** Extracted text **
___

Monday, May 5, 2014

Fibonacci quilting: thoughts #2

Found these lovely examples of Fibonacci quilting on Threadbias and this scarf on Burdastyle. . Pinterest has these examples.

When it's rectangles of different sizes, or the spiral, I can see what people are talking about, but for many of the examples on Pinterest, I'm just not seeing the connection (YET!)

Fibonacci Quilting Method: thoughts #1

Hi all!

Tomorrow night at my ASG Neighborhood Group meeting (You Sew Girl), we're going to be learning to use the Fibonacci number sequence as the basis for making a quilt.   The instructor sent out some instructions and a couple of web sites to look at so we'd be familiar with what she'll be talking about.  The first website is for Bryer Patch Studios and the second is for a You Tube video that basically is a slide show about Carol Bryer-Fallert's quilts.   Lovely things, aren't they?

Except that I'm basically lost about how does one go from strips of fabric in 1 1/2", 2 1/2", and 3 1/2" widths to the gorgeous quilts in Bryer Patch's fibonacci quilt gallery--but that, of course, is why I'm so excited about the class!

This is one of the things I love most about sewing--I've been doing it for a few years now and there is STILL so much I don't know!  There are so many wonderful techniques out there and such a tremendous amount of creativity that I haven't even touched on. . . .

And it all starts with learning to sew a straight seam and pivot correctly.  I look at what my 4-H kids do and am just floored about all the possibilities they are creating for themselves.

Anyway, back to Fibonacci quilting:  I intend to take lots of photos and post them here so hopefully I'll bridge that gap between a number of strips in various widths and Carol Bryer-Fallert's art.

Wish me luck!

___

** Input data **
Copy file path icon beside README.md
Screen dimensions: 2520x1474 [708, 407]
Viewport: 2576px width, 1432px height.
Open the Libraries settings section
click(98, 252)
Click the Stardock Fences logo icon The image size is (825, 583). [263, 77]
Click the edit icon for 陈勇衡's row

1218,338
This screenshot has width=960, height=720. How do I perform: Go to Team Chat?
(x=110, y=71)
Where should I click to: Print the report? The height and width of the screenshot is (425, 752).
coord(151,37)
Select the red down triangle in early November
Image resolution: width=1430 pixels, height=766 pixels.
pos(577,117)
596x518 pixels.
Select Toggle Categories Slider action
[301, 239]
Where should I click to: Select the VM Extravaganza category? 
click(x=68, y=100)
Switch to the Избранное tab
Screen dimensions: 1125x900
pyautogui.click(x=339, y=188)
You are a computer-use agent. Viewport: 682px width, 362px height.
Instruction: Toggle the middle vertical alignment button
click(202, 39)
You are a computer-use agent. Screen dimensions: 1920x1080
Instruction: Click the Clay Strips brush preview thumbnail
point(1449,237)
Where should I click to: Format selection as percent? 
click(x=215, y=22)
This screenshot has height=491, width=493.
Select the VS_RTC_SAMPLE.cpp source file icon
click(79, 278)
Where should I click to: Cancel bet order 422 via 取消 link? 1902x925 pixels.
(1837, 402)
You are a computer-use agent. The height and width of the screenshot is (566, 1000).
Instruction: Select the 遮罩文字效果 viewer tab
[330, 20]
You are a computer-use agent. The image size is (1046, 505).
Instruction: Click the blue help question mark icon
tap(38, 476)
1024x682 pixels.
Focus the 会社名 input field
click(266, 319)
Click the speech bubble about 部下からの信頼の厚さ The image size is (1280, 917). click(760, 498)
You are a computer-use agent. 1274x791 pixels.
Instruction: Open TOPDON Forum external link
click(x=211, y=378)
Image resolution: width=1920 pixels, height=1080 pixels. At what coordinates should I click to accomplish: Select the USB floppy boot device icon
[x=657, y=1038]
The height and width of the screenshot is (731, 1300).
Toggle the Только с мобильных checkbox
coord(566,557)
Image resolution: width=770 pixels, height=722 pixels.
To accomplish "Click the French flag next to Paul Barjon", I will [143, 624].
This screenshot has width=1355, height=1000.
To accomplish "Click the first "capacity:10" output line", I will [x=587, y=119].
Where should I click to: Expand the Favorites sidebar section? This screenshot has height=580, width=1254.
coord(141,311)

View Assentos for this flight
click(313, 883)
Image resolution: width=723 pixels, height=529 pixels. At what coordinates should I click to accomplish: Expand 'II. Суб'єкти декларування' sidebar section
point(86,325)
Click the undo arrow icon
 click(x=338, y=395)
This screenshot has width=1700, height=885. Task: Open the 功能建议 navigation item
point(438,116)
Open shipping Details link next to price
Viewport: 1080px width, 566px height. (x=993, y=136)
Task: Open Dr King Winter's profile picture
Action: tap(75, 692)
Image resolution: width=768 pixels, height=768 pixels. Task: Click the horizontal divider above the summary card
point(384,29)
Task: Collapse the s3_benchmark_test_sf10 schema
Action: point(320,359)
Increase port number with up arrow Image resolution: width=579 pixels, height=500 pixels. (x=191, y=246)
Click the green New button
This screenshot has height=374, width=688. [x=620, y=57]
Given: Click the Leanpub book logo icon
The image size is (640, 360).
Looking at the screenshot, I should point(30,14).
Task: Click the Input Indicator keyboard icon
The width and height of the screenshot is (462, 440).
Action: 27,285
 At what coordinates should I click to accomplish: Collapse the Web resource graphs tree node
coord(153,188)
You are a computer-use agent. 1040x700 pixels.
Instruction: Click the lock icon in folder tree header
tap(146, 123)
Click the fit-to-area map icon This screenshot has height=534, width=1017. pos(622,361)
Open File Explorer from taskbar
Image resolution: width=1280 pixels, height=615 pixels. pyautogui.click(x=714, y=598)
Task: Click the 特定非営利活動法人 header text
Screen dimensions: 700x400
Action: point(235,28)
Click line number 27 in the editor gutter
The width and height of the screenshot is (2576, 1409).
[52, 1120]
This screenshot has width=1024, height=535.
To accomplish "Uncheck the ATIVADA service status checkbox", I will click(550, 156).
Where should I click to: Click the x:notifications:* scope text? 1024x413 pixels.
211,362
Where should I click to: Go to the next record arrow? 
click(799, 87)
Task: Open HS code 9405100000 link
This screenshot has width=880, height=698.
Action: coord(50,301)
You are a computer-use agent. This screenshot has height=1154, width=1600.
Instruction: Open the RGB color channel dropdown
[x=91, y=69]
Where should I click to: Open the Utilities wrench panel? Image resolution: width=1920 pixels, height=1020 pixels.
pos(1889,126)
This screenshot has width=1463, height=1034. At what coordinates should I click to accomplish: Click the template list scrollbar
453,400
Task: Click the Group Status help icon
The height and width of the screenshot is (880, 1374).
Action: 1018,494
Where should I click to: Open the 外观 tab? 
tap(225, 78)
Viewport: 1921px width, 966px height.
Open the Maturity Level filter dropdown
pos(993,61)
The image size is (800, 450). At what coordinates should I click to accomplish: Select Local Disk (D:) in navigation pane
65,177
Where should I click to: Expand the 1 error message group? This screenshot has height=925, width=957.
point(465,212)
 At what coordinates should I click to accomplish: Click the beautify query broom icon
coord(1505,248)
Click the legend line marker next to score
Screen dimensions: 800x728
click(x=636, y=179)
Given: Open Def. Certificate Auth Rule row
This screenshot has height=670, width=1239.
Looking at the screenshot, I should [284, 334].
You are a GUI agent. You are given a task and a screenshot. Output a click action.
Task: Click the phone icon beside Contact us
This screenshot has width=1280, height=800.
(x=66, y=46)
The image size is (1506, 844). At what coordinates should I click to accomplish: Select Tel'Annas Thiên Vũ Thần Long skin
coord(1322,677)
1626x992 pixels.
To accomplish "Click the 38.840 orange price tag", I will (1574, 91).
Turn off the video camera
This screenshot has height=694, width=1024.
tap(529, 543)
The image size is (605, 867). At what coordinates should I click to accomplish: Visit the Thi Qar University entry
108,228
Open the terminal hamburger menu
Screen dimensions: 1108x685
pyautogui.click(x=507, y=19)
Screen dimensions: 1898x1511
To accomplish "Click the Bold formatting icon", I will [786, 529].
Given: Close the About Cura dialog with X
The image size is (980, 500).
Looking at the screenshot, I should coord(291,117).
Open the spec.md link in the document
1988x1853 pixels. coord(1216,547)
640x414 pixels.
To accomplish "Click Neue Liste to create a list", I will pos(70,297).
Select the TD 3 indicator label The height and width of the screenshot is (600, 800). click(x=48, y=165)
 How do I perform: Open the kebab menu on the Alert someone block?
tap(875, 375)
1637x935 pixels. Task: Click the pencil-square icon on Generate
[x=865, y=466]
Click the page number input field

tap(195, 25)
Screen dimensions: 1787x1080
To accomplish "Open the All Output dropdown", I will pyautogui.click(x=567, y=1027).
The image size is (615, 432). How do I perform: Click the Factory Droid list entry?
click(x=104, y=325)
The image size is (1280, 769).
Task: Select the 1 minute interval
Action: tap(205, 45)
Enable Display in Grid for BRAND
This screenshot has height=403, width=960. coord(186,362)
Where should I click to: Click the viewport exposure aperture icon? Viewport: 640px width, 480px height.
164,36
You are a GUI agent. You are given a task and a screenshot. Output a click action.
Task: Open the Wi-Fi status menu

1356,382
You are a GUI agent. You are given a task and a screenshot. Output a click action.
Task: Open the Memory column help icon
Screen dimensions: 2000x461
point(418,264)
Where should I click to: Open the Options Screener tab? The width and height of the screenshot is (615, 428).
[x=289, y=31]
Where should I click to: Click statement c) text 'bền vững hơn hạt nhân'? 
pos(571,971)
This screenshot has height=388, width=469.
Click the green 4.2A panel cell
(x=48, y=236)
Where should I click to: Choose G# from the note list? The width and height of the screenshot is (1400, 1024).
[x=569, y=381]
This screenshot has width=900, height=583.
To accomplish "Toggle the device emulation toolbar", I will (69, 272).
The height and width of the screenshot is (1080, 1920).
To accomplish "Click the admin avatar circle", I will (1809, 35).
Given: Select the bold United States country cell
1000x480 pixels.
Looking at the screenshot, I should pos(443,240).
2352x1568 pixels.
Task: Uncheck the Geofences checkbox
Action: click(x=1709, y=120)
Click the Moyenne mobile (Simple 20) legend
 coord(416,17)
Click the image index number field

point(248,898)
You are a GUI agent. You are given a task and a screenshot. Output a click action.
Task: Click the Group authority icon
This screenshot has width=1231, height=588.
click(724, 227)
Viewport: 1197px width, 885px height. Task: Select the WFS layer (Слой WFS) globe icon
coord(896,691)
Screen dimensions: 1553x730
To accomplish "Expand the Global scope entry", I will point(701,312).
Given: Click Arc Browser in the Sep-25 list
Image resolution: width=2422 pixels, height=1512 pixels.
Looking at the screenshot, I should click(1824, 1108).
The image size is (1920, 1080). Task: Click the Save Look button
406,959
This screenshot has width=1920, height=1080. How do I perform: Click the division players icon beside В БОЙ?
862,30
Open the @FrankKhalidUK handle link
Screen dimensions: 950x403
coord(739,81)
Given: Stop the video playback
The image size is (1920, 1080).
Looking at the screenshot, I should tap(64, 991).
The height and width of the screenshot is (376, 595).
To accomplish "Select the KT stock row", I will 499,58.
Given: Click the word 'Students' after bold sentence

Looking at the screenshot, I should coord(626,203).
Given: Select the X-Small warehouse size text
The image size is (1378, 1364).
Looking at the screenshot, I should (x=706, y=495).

___

** Task requirements **
1: In the listing, change "video camera" to "microphone" within the part that opens with the line containing "Where should I click to: Expand the 1" and closes with the line containing "Select the TD". Write out those lines again with nothing else altered.
2: Write what comes next in the blog post on Fibonacci quilting, picking up after its final line.

** Outputs in order **
1:
Where should I click to: Expand the 1 error message group? This screenshot has height=925, width=957.
point(465,212)
 At what coordinates should I click to accomplish: Click the beautify query broom icon
coord(1505,248)
Click the legend line marker next to score
Screen dimensions: 800x728
click(x=636, y=179)
Given: Open Def. Certificate Auth Rule row
This screenshot has height=670, width=1239.
Looking at the screenshot, I should [284, 334].
You are a GUI agent. You are given a task and a screenshot. Output a click action.
Task: Click the phone icon beside Contact us
This screenshot has width=1280, height=800.
(x=66, y=46)
The image size is (1506, 844). At what coordinates should I click to accomplish: Select Tel'Annas Thiên Vũ Thần Long skin
coord(1322,677)
1626x992 pixels.
To accomplish "Click the 38.840 orange price tag", I will (1574, 91).
Turn off the microphone
This screenshot has height=694, width=1024.
tap(529, 543)
The image size is (605, 867). At what coordinates should I click to accomplish: Visit the Thi Qar University entry
108,228
Open the terminal hamburger menu
Screen dimensions: 1108x685
pyautogui.click(x=507, y=19)
Screen dimensions: 1898x1511
To accomplish "Click the Bold formatting icon", I will [786, 529].
Given: Close the About Cura dialog with X
The image size is (980, 500).
Looking at the screenshot, I should coord(291,117).
Open the spec.md link in the document
1988x1853 pixels. coord(1216,547)
640x414 pixels.
To accomplish "Click Neue Liste to create a list", I will pos(70,297).
Select the TD 3 indicator label The height and width of the screenshot is (600, 800). click(x=48, y=165)

2:
Sunday, May 4, 2014

Home again

Ok, world, I'm bbbaaaacccccckkkkkkk..........................................

Saturday, April 19, 2014

Sailing the Caribbean!

Hi all!  DH and I are off sailing the Caribbean aboard the Carnival Triumph.  (Insert huge happy face here) We love cruising--just being on aboard the ship is fantastic--and Triumph is one of our favorite ships.  We're doing two back-to-back cruises so will be aboard for 10 days.  Ten days!!!  Luxury, great food, smiling crew members. . . . .  I just love it!!!

Anyway, I'll be out of touch until after May 1.  Not that I won't be creating. . . .oh no, I plan to bring my embroidery for a crazy quilt I'm making and the materials to practice making bound buttonholes and welt pockets (since I'm going to be teaching a class on the technique, guess I should know a little bit about the technique, no?)   DH has a hissy-fit every time I suggest bringing my little Featherweight so I'll be sewing machine-less for 10 days.  Hand sewing only.  Which is fine, I like hand sewing too.

Take care everyone and we'll talk when I get back.

Robbie


Tuesday, April 15, 2014

"Lace" making tutorial

I don't know about you, but I'm bothered by the vast amounts of thread I discard: every time I have to take all the thread off a bobbin in order to wind on a new color, for example, I just hate it that all that beautiful thread goes in the trash.  Or all those lovely serger tails. . . surely there is a way to use those things instead of throwing them away?

So, here's my solution: make "lace!"   Once made, you can shape it into delicate bowls or use it as embellishment.  Great on crazy quilts!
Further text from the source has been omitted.